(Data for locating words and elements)
================
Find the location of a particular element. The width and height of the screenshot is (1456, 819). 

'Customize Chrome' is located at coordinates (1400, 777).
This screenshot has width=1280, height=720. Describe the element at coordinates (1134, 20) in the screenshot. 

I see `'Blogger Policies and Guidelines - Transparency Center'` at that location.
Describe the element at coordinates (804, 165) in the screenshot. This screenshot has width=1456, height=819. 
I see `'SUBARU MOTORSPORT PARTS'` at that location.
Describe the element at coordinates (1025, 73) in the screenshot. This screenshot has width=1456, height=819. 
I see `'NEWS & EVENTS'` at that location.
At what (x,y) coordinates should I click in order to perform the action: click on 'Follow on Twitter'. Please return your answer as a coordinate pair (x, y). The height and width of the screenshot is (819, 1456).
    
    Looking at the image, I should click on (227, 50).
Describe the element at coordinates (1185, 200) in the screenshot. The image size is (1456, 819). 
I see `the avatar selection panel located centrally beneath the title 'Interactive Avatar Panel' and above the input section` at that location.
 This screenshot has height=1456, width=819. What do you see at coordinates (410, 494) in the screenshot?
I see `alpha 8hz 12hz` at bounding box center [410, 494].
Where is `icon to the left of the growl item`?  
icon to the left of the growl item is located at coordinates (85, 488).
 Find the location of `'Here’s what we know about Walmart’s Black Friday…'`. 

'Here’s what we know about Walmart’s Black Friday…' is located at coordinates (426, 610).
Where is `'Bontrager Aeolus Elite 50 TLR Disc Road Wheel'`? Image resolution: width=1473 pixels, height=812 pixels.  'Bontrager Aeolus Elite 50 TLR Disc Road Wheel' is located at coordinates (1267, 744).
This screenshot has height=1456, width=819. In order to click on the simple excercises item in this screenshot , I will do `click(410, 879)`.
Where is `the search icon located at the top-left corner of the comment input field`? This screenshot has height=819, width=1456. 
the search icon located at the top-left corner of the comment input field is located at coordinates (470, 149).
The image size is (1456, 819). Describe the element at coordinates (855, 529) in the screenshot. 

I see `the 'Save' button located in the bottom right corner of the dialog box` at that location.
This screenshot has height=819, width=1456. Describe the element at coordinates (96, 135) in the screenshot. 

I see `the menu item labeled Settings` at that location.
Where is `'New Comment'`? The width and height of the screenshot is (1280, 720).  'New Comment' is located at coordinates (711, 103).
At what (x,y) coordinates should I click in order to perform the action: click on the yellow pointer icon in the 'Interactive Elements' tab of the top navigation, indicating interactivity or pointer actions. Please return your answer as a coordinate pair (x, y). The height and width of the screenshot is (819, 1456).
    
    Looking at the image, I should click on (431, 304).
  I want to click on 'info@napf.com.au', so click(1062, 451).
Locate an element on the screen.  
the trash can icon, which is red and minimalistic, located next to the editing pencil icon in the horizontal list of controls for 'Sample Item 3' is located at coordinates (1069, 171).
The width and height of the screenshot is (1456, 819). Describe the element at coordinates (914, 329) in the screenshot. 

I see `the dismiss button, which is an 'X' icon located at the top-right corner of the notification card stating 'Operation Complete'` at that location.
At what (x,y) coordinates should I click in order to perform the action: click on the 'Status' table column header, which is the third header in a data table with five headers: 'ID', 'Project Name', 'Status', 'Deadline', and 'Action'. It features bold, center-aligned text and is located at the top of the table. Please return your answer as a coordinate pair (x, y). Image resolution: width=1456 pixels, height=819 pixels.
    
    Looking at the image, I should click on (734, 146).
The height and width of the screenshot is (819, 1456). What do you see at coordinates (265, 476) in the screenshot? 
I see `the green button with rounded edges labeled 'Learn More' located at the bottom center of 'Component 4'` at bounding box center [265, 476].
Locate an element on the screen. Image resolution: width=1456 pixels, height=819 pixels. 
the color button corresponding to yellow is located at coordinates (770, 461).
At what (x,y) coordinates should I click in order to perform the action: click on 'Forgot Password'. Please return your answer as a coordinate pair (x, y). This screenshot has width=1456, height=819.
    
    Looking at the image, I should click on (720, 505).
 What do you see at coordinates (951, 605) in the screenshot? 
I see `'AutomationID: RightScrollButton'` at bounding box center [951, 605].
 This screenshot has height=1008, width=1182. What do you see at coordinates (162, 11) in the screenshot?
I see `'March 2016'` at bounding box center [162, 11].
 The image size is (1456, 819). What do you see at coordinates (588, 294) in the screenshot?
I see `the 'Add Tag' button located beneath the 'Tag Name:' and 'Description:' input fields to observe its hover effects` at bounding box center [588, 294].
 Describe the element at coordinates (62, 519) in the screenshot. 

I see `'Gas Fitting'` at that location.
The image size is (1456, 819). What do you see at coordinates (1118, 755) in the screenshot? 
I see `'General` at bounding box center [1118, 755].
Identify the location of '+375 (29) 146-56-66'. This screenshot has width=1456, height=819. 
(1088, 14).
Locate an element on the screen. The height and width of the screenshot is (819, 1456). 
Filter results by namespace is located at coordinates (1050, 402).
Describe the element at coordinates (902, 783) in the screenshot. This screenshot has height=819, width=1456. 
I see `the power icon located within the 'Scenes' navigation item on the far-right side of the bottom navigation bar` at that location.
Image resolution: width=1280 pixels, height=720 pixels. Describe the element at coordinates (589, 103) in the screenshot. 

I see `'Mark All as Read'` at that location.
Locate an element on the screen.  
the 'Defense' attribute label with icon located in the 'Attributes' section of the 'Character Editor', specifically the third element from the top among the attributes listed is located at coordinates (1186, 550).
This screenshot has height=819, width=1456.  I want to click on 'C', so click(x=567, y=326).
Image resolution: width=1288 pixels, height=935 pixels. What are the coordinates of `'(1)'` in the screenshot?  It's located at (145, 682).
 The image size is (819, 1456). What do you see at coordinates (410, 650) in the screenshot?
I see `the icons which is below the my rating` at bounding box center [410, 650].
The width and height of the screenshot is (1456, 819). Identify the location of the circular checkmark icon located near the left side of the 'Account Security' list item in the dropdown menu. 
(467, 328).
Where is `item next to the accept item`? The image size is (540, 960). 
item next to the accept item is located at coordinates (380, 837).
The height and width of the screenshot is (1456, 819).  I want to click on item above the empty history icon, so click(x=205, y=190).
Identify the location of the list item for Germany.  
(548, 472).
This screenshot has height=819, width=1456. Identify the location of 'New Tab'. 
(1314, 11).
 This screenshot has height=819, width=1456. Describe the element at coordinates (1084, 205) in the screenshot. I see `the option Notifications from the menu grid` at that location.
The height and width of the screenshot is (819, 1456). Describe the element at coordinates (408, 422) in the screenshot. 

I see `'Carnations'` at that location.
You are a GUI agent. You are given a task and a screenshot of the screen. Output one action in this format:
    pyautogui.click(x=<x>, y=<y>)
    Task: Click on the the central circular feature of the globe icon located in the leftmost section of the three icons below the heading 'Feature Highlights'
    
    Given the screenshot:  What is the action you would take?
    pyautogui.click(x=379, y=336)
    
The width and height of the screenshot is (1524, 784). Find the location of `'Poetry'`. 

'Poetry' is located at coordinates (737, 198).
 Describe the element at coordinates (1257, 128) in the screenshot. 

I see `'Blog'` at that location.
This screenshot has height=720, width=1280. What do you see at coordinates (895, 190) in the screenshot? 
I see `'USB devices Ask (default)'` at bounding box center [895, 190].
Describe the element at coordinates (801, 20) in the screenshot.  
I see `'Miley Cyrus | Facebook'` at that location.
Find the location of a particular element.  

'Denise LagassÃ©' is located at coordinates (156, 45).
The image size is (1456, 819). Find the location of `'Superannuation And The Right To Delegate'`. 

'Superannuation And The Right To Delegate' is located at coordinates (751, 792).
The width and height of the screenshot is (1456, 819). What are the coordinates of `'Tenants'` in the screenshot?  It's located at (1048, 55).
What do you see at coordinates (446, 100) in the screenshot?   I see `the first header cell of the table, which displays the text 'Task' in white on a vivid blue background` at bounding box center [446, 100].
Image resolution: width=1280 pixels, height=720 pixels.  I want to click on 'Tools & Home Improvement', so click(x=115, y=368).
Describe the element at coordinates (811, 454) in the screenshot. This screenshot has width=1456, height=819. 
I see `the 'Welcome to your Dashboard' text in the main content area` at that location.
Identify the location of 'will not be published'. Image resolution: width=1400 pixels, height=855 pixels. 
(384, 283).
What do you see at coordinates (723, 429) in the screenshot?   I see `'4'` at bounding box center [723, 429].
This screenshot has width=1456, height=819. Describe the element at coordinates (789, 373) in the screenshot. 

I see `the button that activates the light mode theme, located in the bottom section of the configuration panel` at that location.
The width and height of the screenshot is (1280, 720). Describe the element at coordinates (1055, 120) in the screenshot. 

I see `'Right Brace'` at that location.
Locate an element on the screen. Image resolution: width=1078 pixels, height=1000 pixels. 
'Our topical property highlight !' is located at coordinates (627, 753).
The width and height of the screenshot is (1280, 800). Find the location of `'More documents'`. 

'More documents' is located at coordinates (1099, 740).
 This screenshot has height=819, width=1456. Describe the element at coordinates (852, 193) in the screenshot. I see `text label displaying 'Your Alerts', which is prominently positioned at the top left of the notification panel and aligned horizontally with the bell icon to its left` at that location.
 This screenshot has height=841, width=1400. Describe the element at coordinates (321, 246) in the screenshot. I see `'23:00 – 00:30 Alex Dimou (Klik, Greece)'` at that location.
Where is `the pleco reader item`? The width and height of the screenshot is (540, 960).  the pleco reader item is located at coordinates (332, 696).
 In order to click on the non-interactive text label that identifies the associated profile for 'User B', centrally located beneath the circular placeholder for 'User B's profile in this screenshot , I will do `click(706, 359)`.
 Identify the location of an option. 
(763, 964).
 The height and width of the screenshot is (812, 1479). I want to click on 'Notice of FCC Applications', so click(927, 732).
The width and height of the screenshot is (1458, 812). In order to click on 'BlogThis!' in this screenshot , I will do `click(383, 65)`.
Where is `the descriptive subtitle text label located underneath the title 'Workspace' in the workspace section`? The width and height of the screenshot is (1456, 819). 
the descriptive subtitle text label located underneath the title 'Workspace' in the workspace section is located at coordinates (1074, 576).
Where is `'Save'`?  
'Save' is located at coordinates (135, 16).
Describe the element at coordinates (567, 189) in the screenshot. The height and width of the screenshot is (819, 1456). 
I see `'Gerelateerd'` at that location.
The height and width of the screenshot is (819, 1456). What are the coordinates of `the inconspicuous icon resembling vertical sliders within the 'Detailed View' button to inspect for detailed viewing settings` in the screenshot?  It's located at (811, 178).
================
• _To do_
Copy out, with no changes, the records from their first line through the line containing "coordinates (1400, 777).".

• _Solution for this task_
Find the location of a particular element. The width and height of the screenshot is (1456, 819). 

'Customize Chrome' is located at coordinates (1400, 777).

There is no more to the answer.